よく似た制度に法定後見制度(成年後見・保佐・補助)がありますが、法定後見制度では見知らぬ人(多くは裁判所が選任する弁護士・司法書士など)が成年後見人等に選任されることも多いので安心感が違います。

このように自分の判断能力が低下したときに、自分に代わって財産管理等の仕事をしてくれる人(任意後見人)をあらかじめ定め、その人との間で、財産管理等の代理権を与えて仕事(法律行為)をしてもらうことを委任する契約が任意後見契約です。

この契約を締結するには、任意後見契約に関する法律により、公正証書でしなければならないことになっています。その理由は、委任者本人の意思と判断能力をしっかりと確認し、また、契約の内容が法律に従ったきちんとしたものになるように、法的知識と経験を有する公証人が作成する公正証書によらなければならないと定められているからです。

また、法定後見の場合は後見人の権限内容は民法および家庭裁判所の審判によって決まるのですが、任意後見人の権限内容は、委任者本人と任意後見受任者との話し合いにより、自由に決めることができます。

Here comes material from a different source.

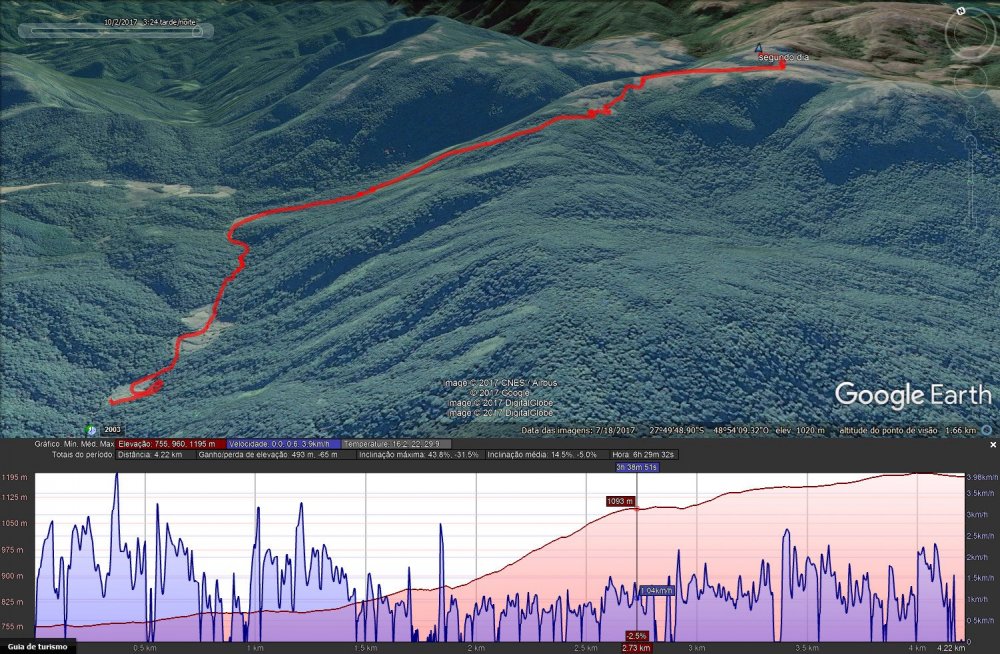Click the 2003 historical imagery clock icon
Image resolution: width=1000 pixels, height=654 pixels.
(92, 430)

任意後見契約をした方が、ご本人の判断能力が低下した場合に、家庭裁判所で任意後見監督人が選任されて初めて任意後見契約の効力が生じます。契約で定められた任意後見人が任意後見監督人の監督の下に、契約で定められた特定の法律行為を本人に代わって行うことができます。この手続きを申し立てることができるのは、ご本人やその配偶者、四親等内の親族、任意後見受任者です。